* [TEXT EXCERPT]
○ ○ ○ ○
Because only one pair of the in-house wiring is used and one transceiver is allowed to transmit at one time, no NEXT or FEXT noises are experienced at the front end of a receiver. The strength of the received signal is relative only to the background noise with a PSD of 140 dBm/Hz. Matching the telephone wall jacket, the RJ11 plug is used to connect a HomePNA 1.0 transceiver to the in-house wiring. Following the telephony convention, the wire pair connected to the middle two pins (pins 3 and 4) is used for transmission as specified by the HomePNA 1.0 standards.
○ ○ ○ ○
* [PROBLEM 1]
List every type of noise that the HomePNA 1.0 passage names.
* [PROBLEM 2]
Extract the HomePNA 1.0 passage from "Because only one" up to and including "HomePNA 1.0 standards.".
* [PROBLEM 3]
According to the HomePNA 1.0 passage, which pins carry the wire pair used for transmission?

(Data entries)
○ ○ ○ ○
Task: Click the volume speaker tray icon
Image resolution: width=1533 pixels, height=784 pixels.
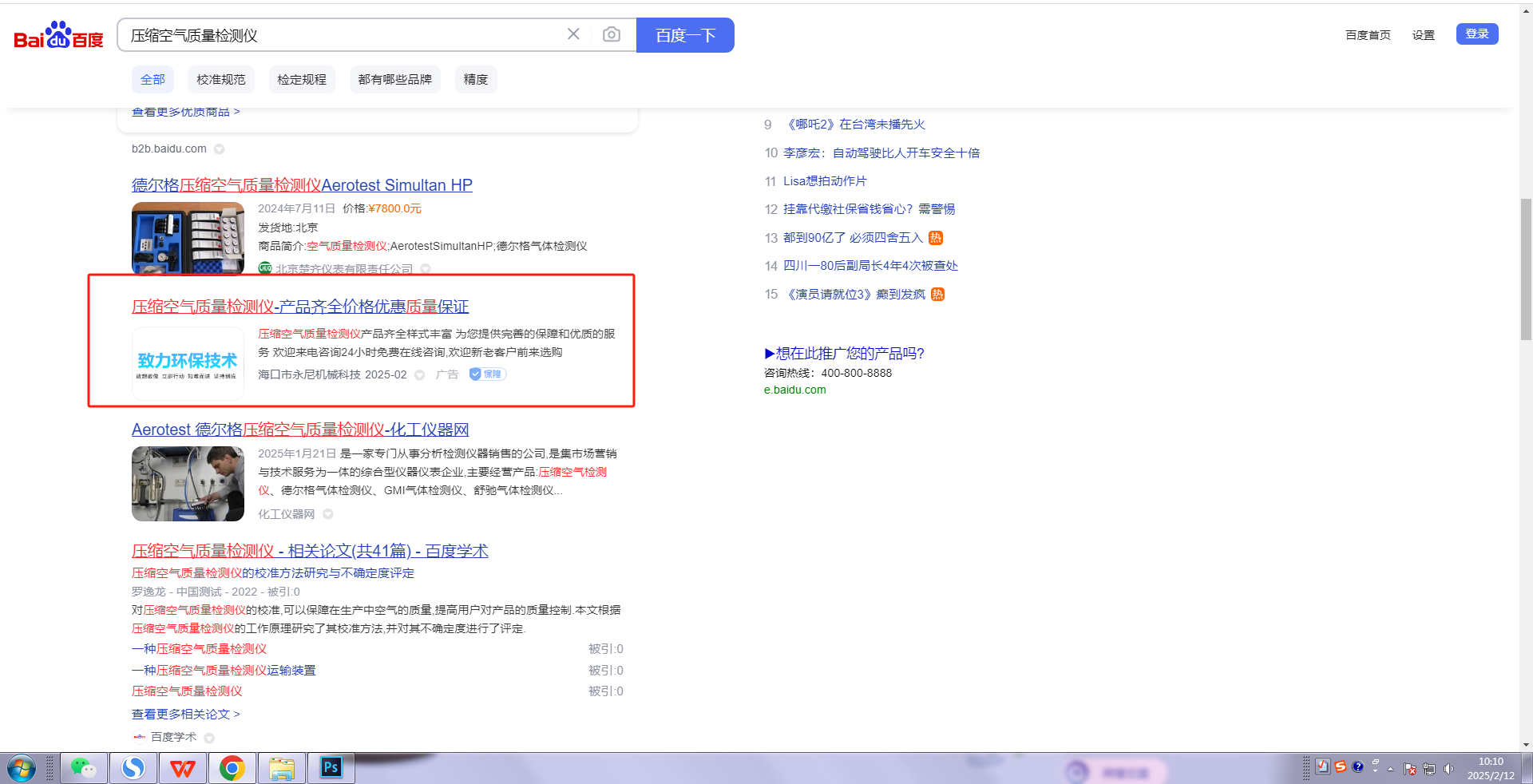Action: (x=1449, y=769)
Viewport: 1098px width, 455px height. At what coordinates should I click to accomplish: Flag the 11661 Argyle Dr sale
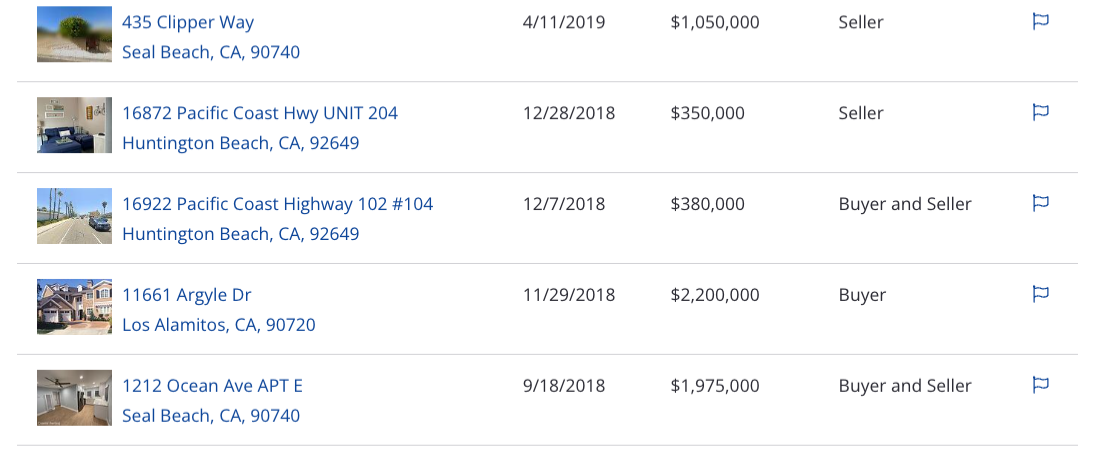pyautogui.click(x=1041, y=294)
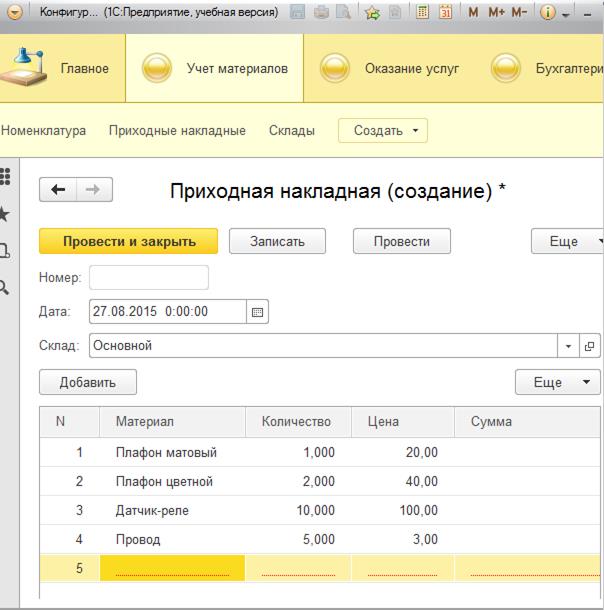Open History icon in left sidebar
The width and height of the screenshot is (604, 610).
pyautogui.click(x=5, y=250)
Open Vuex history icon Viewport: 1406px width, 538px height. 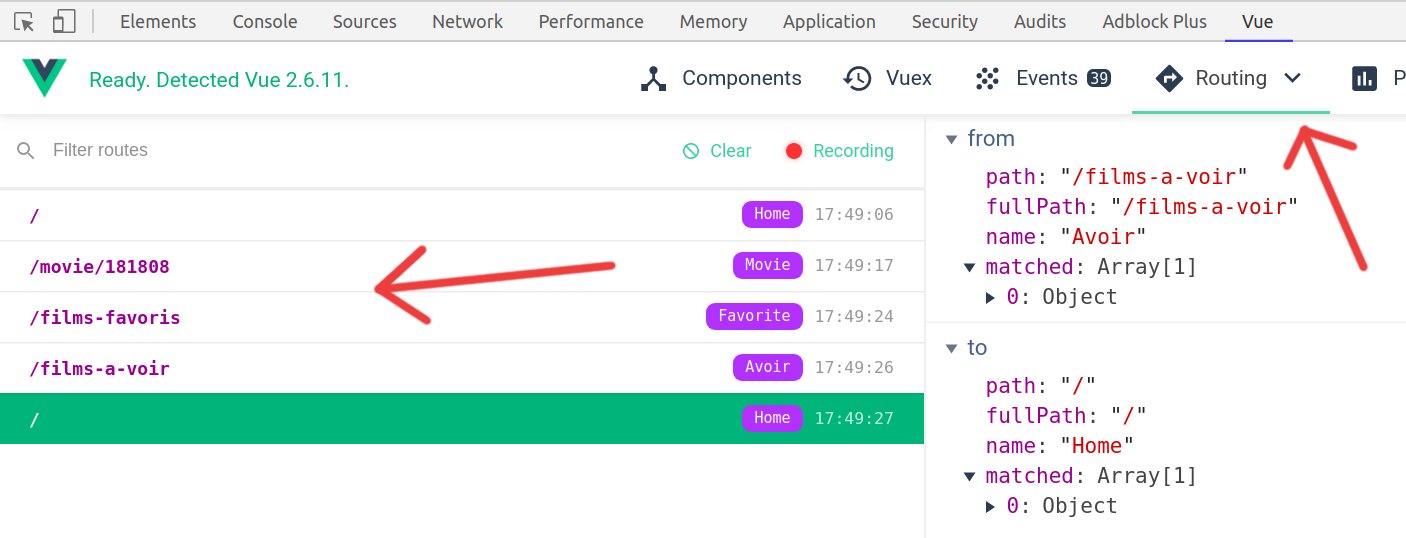(858, 79)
○ ○ ○ ○
* [EXPECTED OUTPUT 1]
NEXT, FEXT, background noise

* [EXPECTED OUTPUT 2]
Because only one pair of the in-house wiring is used and one transceiver is allowed to transmit at one time, no NEXT or FEXT noises are experienced at the front end of a receiver. The strength of the received signal is relative only to the background noise with a PSD of 140 dBm/Hz. Matching the telephone wall jacket, the RJ11 plug is used to connect a HomePNA 1.0 transceiver to the in-house wiring. Following the telephony convention, the wire pair connected to the middle two pins (pins 3 and 4) is used for transmission as specified by the HomePNA 1.0 standards.

* [EXPECTED OUTPUT 3]
The middle two pins, pins 3 and 4.